I have to say I'm a little conflicted on this one, I believe everyone should have the option to carry if they so choose, but having seen LEO's who carry daily and know the rules, and are still knuckleheads with their weapons I think I favor having folks get a little training before venturing out armed.

I kind of equate it to driving a boat, you don't need a license in SC to drive a boat, and as such less than brilliant people go out and buy nice shinny new floating toys and think hey I can drive a car, how different can it be, and the end result is many of them get themselves into trouble in short order.

If it were up to me I'd simply make it easier/cheaper to obtain a permit, lower the fees associated with the actual permit but I'd maintain the class requirement (military and LE exempt of course).


Just my .02.

Richard
04-09-2010, 06:41
During WWII the Japanese decided not to invade America because they knew most Americans were armed.

I'd certainly like to see the source of that bit of unsubstantiated opinion - the Japanese did not invade America for the same reasons the Nazis or the Italians did not invade America - they were simply unable to do so.

Richard's $.02 :munchin

ZonieDiver
04-09-2010, 10:08
believe everyone should have the option to carry if they so choose, but having seen LEO's who carry daily and know the rules, and are still knuckleheads with their weapons I think I favor having folks get a little training before venturing out armed.

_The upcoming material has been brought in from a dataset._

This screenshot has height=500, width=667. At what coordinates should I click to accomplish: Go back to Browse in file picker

That is because a "knucklehead" is a "knucklehead" - with training or sans training.

It is time for responsible people's freedoms to stop being curtailed due to the actions of "knuckleheads"! Hooray for Arizona! As a public school teacher, I may not be able to afford a firearm next year, but it is nice to know I can carry concealed if I so wish.

GratefulCitizen
04-13-2010, 19:44
This issue may continue to grow going into the elections.

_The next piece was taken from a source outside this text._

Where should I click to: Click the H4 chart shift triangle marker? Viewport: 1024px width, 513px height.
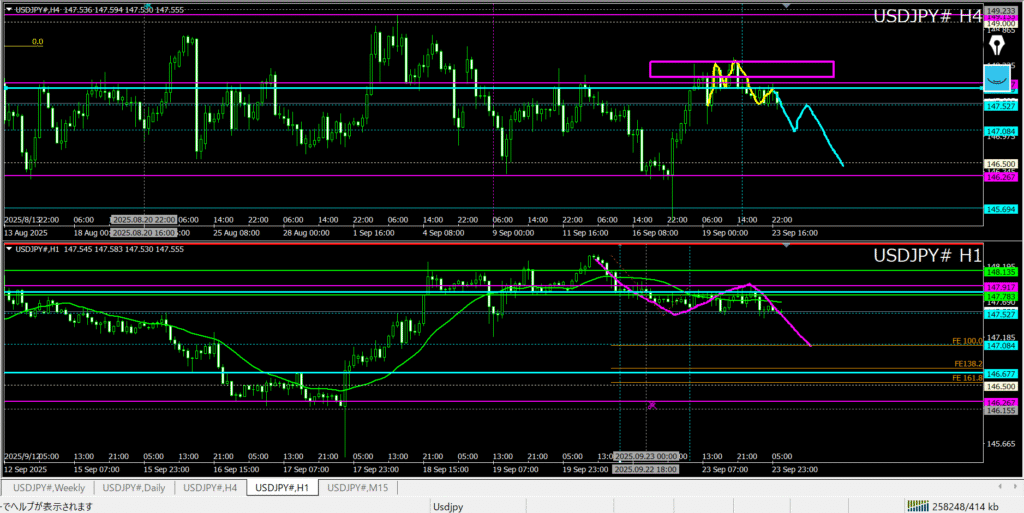point(787,6)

http://www.sltrib.com/news/ci_14871755


Utah Attorney General Mark Shurtleff and six other states filed a brief in federal court in Montana on Monday, arguing that the federal government has no constitutional authority to regulate firearms manufactured and sold within their borders.

The friend-of-the-court brief seeks to bolster arguments made by the Montana Shooting Sports Association (MSSA) that legislation passed in that state exempts Montana-made guns from federal taxation, registration, licensing, marking or record-keeping requirements.

Utah adopted similar legislation last session. Tennessee, Arizona, Idaho, South Dakota and Wyoming have done so as well, asserting it as an exercise of their authority under the 10th Amendment to the U.S. Constitution.

The brief asks that court to recognize that "the 10th Amendment is not an empty promise to the states, but a vital guarantor of rights retained by the states, including the right to regulate purely intrastate activities."

Alabama, Idaho, South Carolina, South Dakota, West Virginia and Wyoming joined in the Utah brief.

The U.S. Justice Department has asked the Montana court to dismiss the lawsuit filed by MSSA, arguing that the federal government has the authority to regulate gun sales under the Commerce Clause of the Constitution.

Attorneys for Utah legislators warned that Utah's firearms law was likely unconstitutional. Gov. Gary Herbert grappled with whether to sign it, but chose to do so after he was assured that litigation costs would not be burdensome.

Numerous other organizations also have sought to submit briefs supporting the Montana law. The court has given entities until April 23 to file their briefs. The Justice Department will have until May 18 to file a response.

"With few viable avenues to assert their political will," Shurtleff's brief says, "states that have enacted laws similar to Montana's Firearms Freedom Act are clamoring to restore the proper balance between state and federal government power."